Then I have to look at getting the 3.3v LDO regulator's load off the 7805's and retool the circuit a bit. The top 7805 is getting too hot for my liking... it's "OW! dammit!" hot.

[MrAl]

Hi again,

Ok, but once you change the resistor you have to recalculate the
effects at high line and low line, and the power rating of the resistor.
Did you do that yet?

Im not sure if you mentioned this yet or not, but what type package
are your LM7805 ic's, TO3 or TO220 ?

[dyarker]

From photo on page 2, it is TO220.

It needs a heatsink.

[MrAl]

Hi again,

Thanks Dale.

smariotti, you will need a heatsink or else reduce power like
you said. You can check the data sheet to find out how much
power the TO220 package can take without a heat sink too.
If you do end up using a heat sink, you also need one for the
other 7805 because that will get hot once it is being used.
Alternately, isolate one of the 7805's with a si pad and proper
mounting hardware and you might be able to mount
the two of them on the same heat sink. This is of course if you
really do need a heat sink (check the data sheet).

[dyarker]

The tab on 7805s is the same as the common reference pin, so one on one side of heatsink, and other on other side, shouldn't be a problem. From the schematic, only one 7805 works at a time.

I suspect (without doing the math) that if the 3.3V regulator input is moved from 5V to 12V/8.2 (via additional diodes), that it would then need a heatsink. (pay sooner, or pay later )

You could do away with one 5V regulator by feeding one LDO 5V regulator by schottkey diodes from 12V/battery. But don't! First investigate a 5V switching module that accepts like 6V to 15V input. That will almost double battery life.

Cheers,

[smariotti]

The tab on 7805s is the same as the common reference pin, so one on one side of heatsink, and other on other side, shouldn't be a problem. From the schematic, only one 7805 works at a time.

I suspect (without doing the math) that if the 3.3V regulator input is moved from 5V to 12V/8.2 (via additional diodes), that it would then need a heatsink. (pay sooner, or pay later )

You could do away with one 5V regulator by feeding one LDO 5V regulator by schottkey diodes from 12V/battery.

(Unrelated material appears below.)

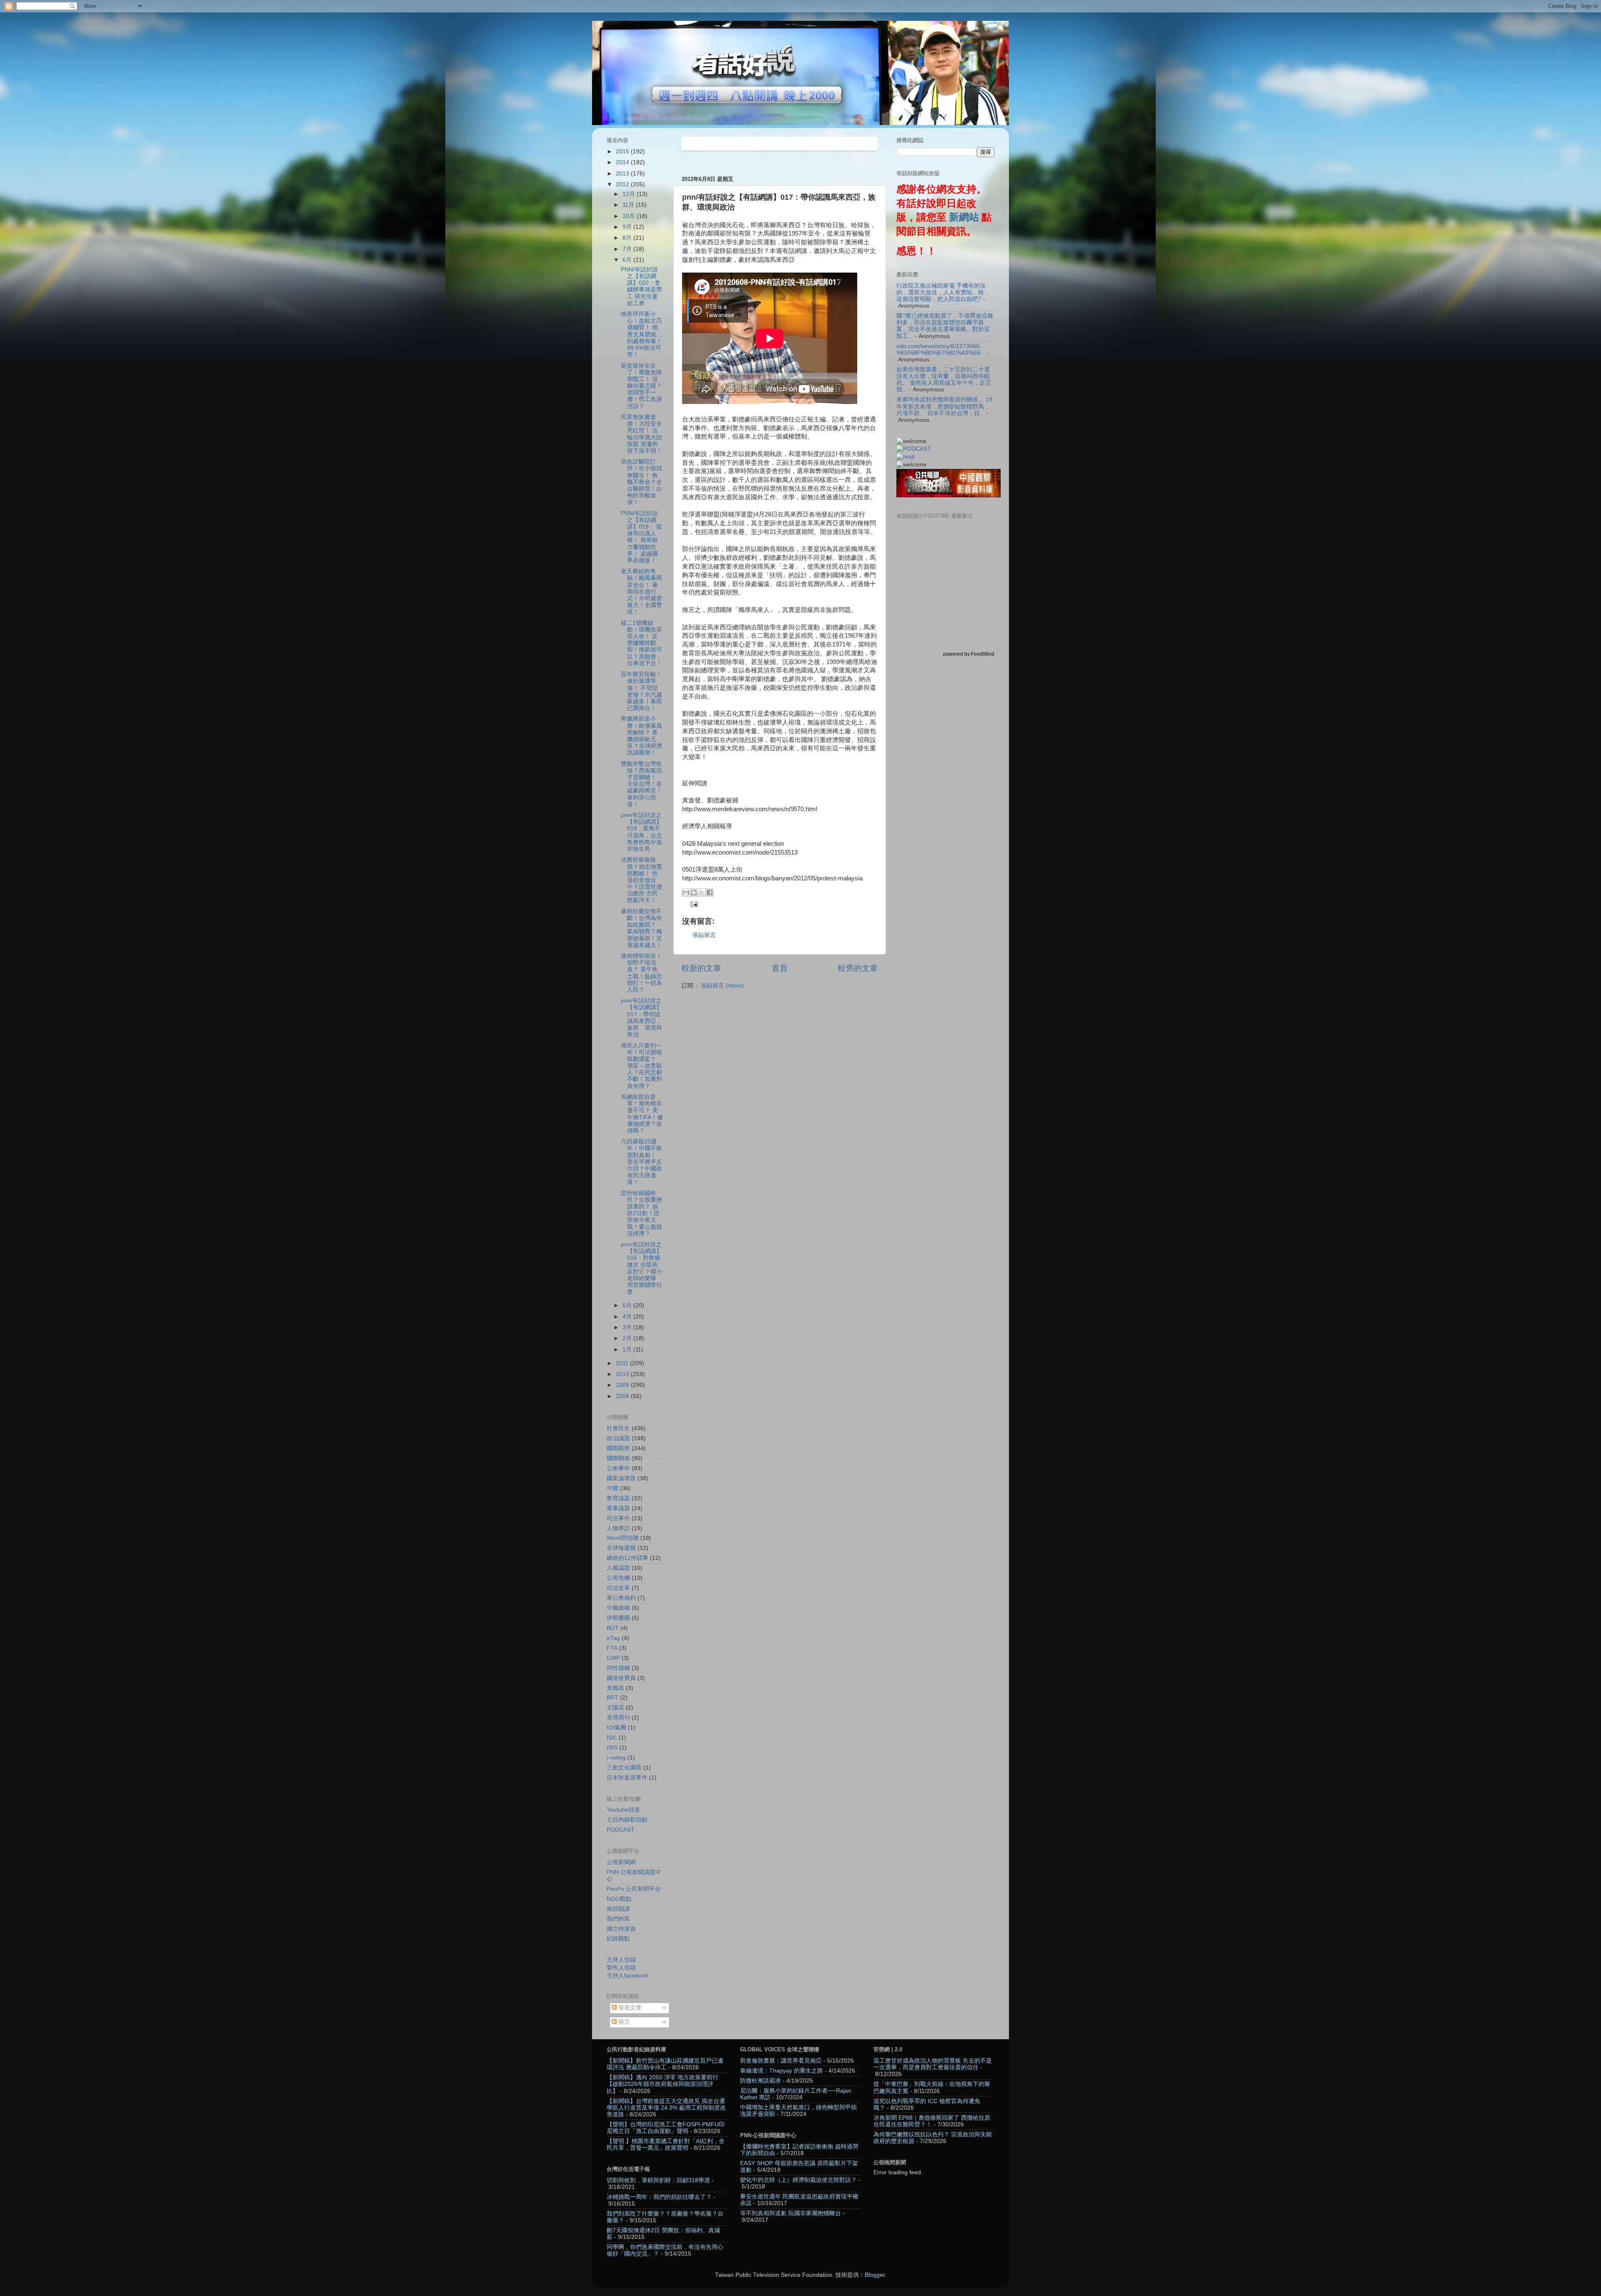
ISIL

But don't! First investigate a 5V switching module that accepts like 6V to 15V input. That will almost double battery life.

Cheers,

I'm looking at ways of doing away with one regulator.. and becoming less excited about linear regulators in general and more and more inclined to look at switching regulators like the Linear Tech. one that was referenced earlier in this thread. The 3 output DC/DC stepdown one with SPI interface, salad shredder attachment, and rotary nose clipper. LTC3555?

Also from earlier in the thread was rshayes:

Sometimes you can use diodes to do the switching automatically.

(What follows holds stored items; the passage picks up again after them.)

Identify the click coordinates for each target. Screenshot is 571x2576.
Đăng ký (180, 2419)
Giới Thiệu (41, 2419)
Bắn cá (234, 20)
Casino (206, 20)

Use a wall wart with enough output voltage to power a battery charger. The output of the battery charger would have a diode between it (anode) and the battery (cathode). When the wall wart is connected, the battery charger will be able to charge the battery through the diode. When the wall wart is disconnected, the battery charger output will be zero, and the diode disconnects it from the battery.

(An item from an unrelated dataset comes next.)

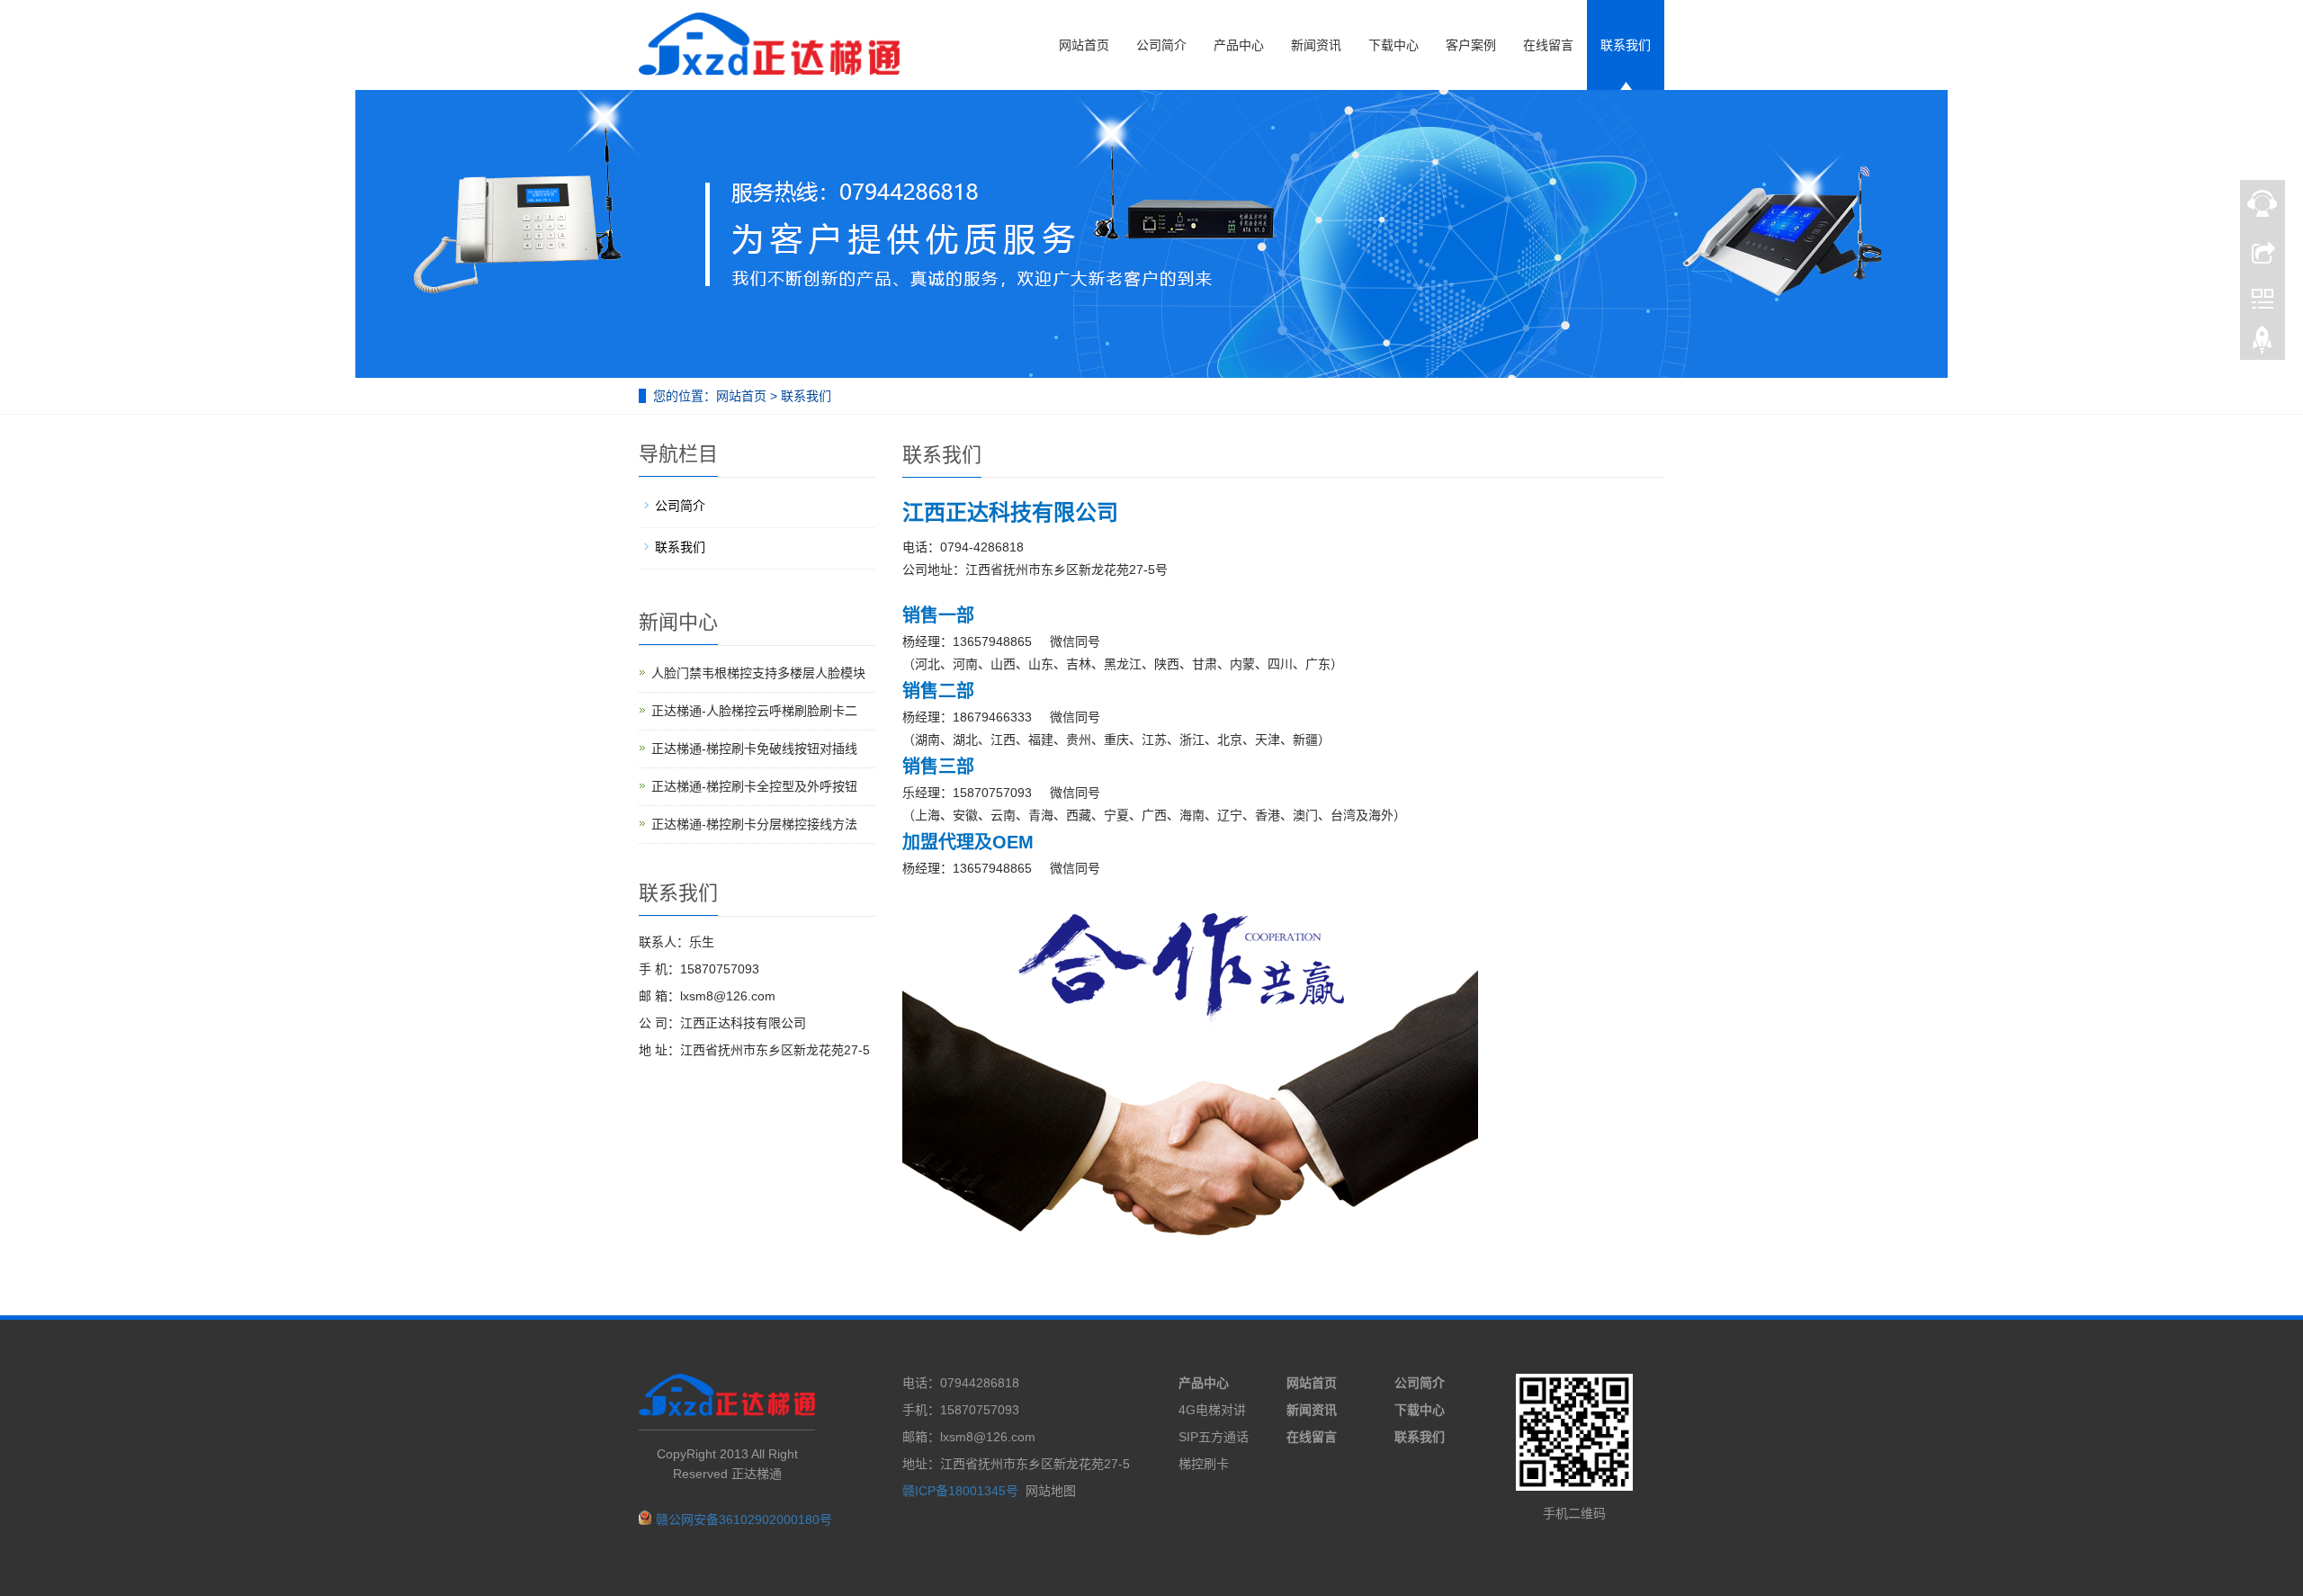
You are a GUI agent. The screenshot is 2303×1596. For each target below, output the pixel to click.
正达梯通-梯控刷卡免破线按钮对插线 (754, 748)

Add a diode from the wall wart output (anode) to the regulator input (cathode). Add another diode from the battery positive (anode) to the regulator input (cathode). Whichever voltage is higher, the wall wart or the battery, will power the output through the regulator. If the wall wart is plugged in, it will be the higher voltage (since you chose it that way), and it will power the battery charger and the regulators. If the battery voltage is higher than the wall wart output, it will power the regulators.

Since the voltage is only a few volts, you may want to use shottkey rectifiers, to minimize the voltage drop in the diodes. This is most critical on the connection between the battery and the regulators. Using diodes rated for currents 5 or 10 times the actual load current will also lower the voltage drop.

I took a stab at mocking up something like what the venerable and distinguished Mr. Hayes suggested, though I'm unclear still on what he meant by "battery charger." Is that a whole battery charging circuit? A charge controlling chip of some sort? Simply a resistor to cut the current from the 12v wart input to the battery itself? In my mock-up I made it a black-box using a schematic symbol for a fuse.



This schematic makes the assumption that the 3.3v regulator can handle a larger voltage input than I already know it actually can. I'll have to replace that part (LP3876 LDO linear regulator) with one that can take 12v max, I think.

Otherwise, does the diode placement and direction make sense?

And yes, I should stick some caps to ground on the outputs of the regulators. I see that now that I'm looking at it more critically since I'm about to post it. :-0

[rshayes]

You have the diodes in the right directions. I would suggest a schottky diode for D2, this will give you a fraction of a volt lower drop, but that can be significant with a battery pack.

The charging circuit could be a simple resistor, but with only 12 volts in the current control may not be very good, as has been discussed in some detail by others in this thread. A better arrangement would be some kind of current source. A PNP transistor with the base voltage set by two diodes and an emitter resistor to set the current would probably work, since you have about 2 volts available once you take the diode drop into consideration. The charging current will drop slightly as temperature increases due to the use of a diode as a voltage reference. This might actually be a desirable characteristic ("If you can't fix it, feature it.").